After watching GROUNDHOG DAY last week, I said to Meg, “Everybody talks about the religious implications of this film, but I wonder if anybody has written about the fact that this storyline could only happen inside the world of a small town?” I dug around, and sure enough, I found an essay by a film critic named Mario Sesti that beat me to the punch:
…the suspicion that behind the calm facade of small-town life hides an invisible presence or god…that may sooner or later make the place degenerate into horror has become a recurrent idea in American cinema….[Punxsutawney, Pennsylvania] is a carillon world, a universe in miniature, perfect and crazy, happy and diabolical-as if infinite repetition were the only form of eternity that our imagination knew how to represent….
Sesti goes on to describe how the character Phil Connors somehow becomes the author of his own story, as he maps the terrain of the place, gets to know his cast of characters.
A small stage, a set, a contained world in which all the characters are known, the geography is mapped, strangers come to town, and small changes are impossible not to notice: this is what the small town has to offer as a setting.
To me, the most interesting interpretation of this is that Phil Connors is essentially stuck in a video game. He gets to try things out, learn about various problems in the world he’s stuck in, then by the end, has “beaten” the game and is able to take everything he’s learned from various other play-throughs and apply it toward the final run.

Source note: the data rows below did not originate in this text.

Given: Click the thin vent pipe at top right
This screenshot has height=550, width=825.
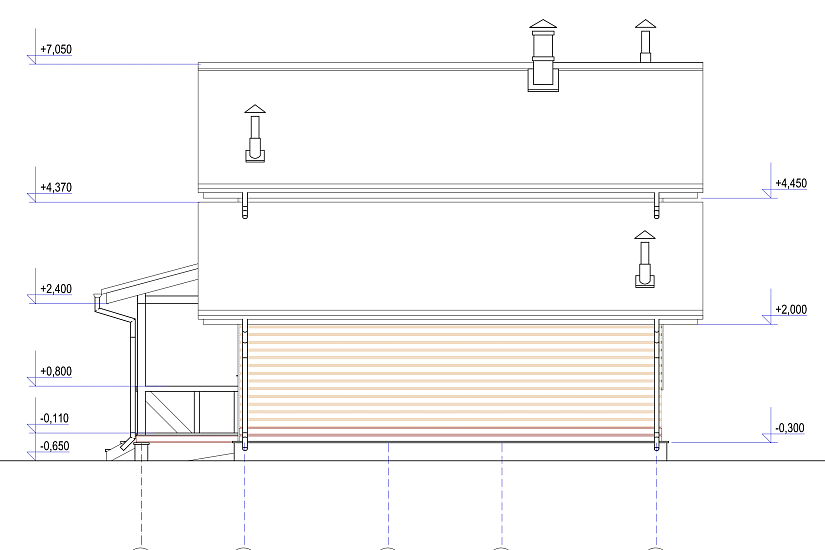Looking at the screenshot, I should coord(645,42).
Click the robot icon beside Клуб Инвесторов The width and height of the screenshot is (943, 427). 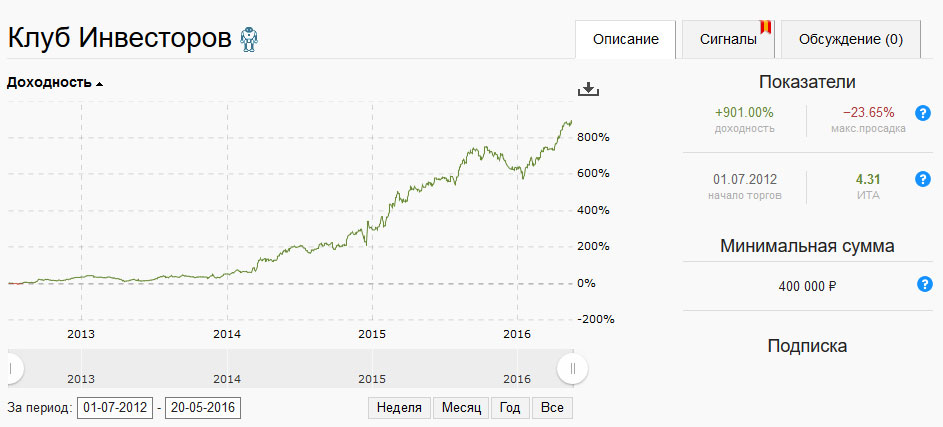(x=250, y=39)
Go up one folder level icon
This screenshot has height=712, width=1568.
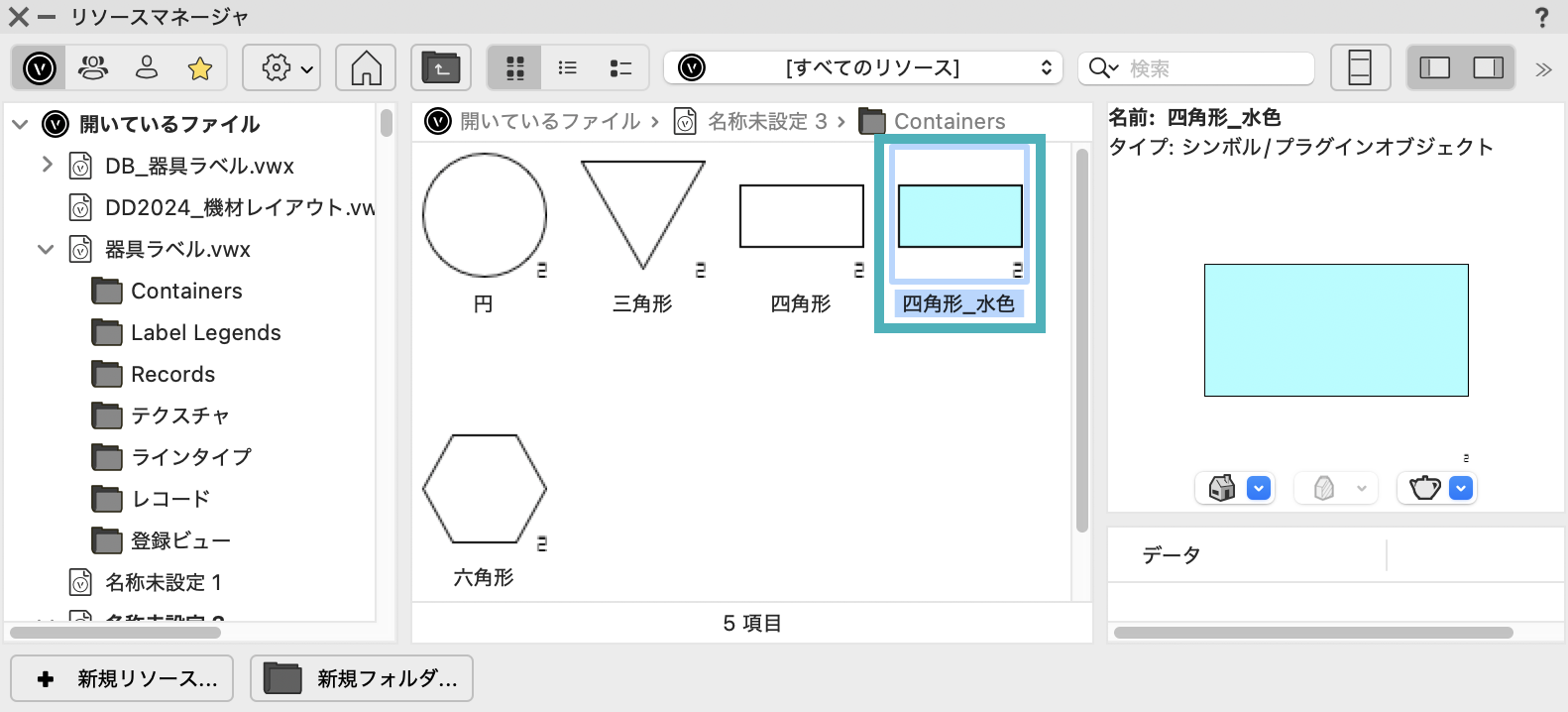[441, 68]

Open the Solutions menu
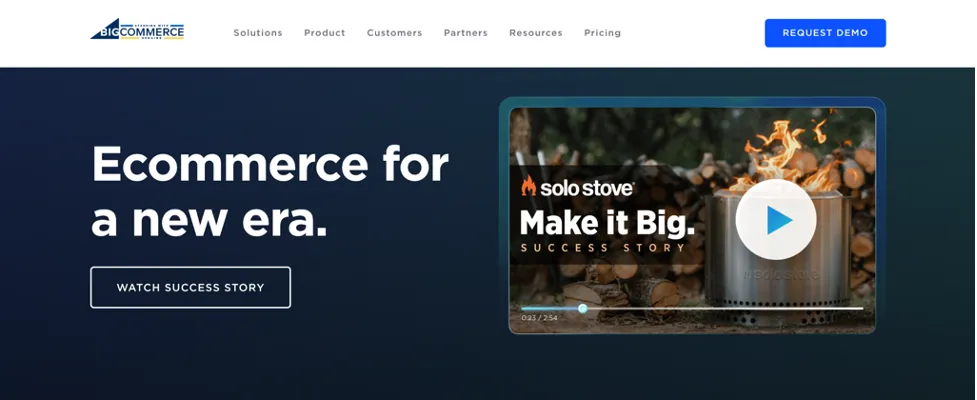pyautogui.click(x=258, y=33)
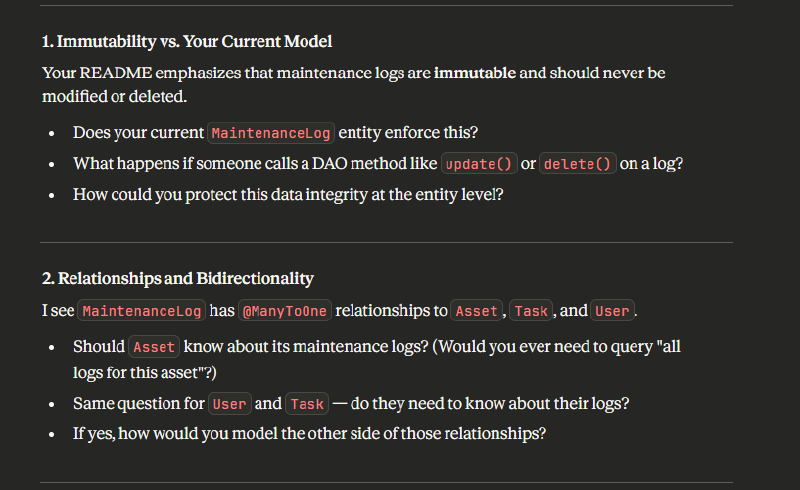Click the "How could you protect this data integrity" bullet
Screen dimensions: 800x490
point(288,195)
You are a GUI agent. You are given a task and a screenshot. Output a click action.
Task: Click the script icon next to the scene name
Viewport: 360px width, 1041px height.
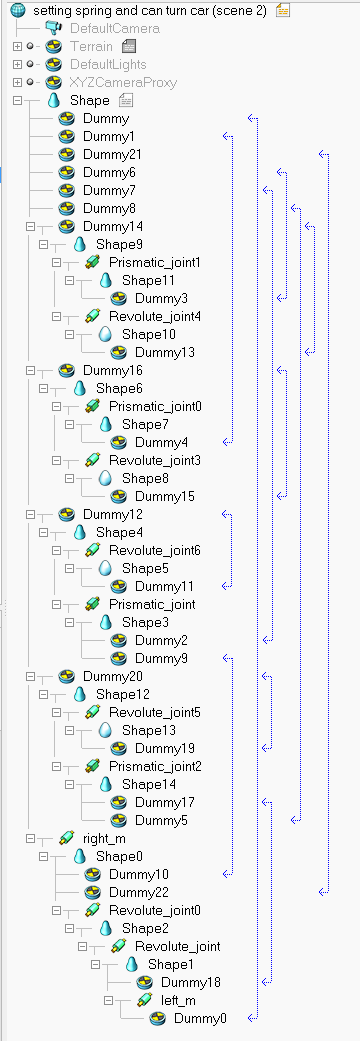[282, 10]
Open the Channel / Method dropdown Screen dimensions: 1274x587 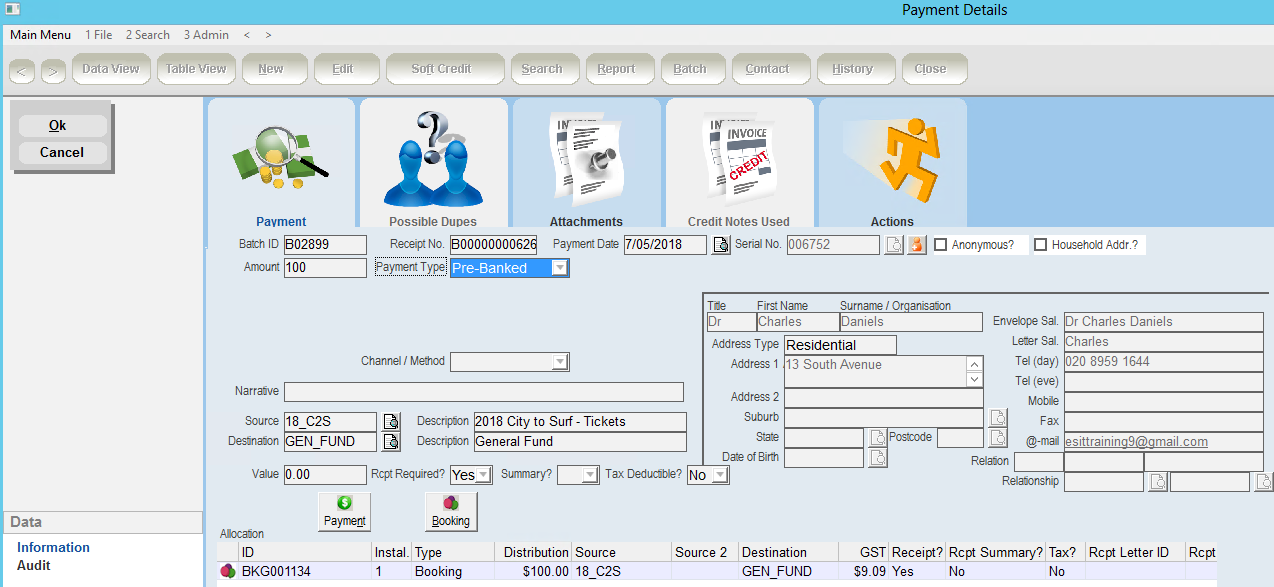coord(560,362)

That makes me wonder: are there any video games out there that when you “die” the level continues and you can keep playing, but the play isn’t geared towards the forward-moving plot, and in fact, the play might be more fun than the actual game? In other words, the player would have to make a choice as to whether to continue with the “hell” of the “real” game by starting over, or stay in the “heaven” gained by fucking up in the “real” game?
Wow, that was convoluted.
Well, I’d think there could be a bunch of these games but most game players would just hit reset and start over unless the mistakes they made were of value later. So, like in Groundhog Day, Murray could screw up but learn something that he’d take back to try the next time. I think of something as simple as Super Mario — it would take me a number of tries to figure out the best path through a level, and even if I screwed up in the middle of it, I’d continue to see if I could get more info that would help me through the next time.
Maybe Phil killing himself repeatedly in Groundhog Day is him repeatedly hitting “Reset.” Ok, maybe I’m pushing this too far.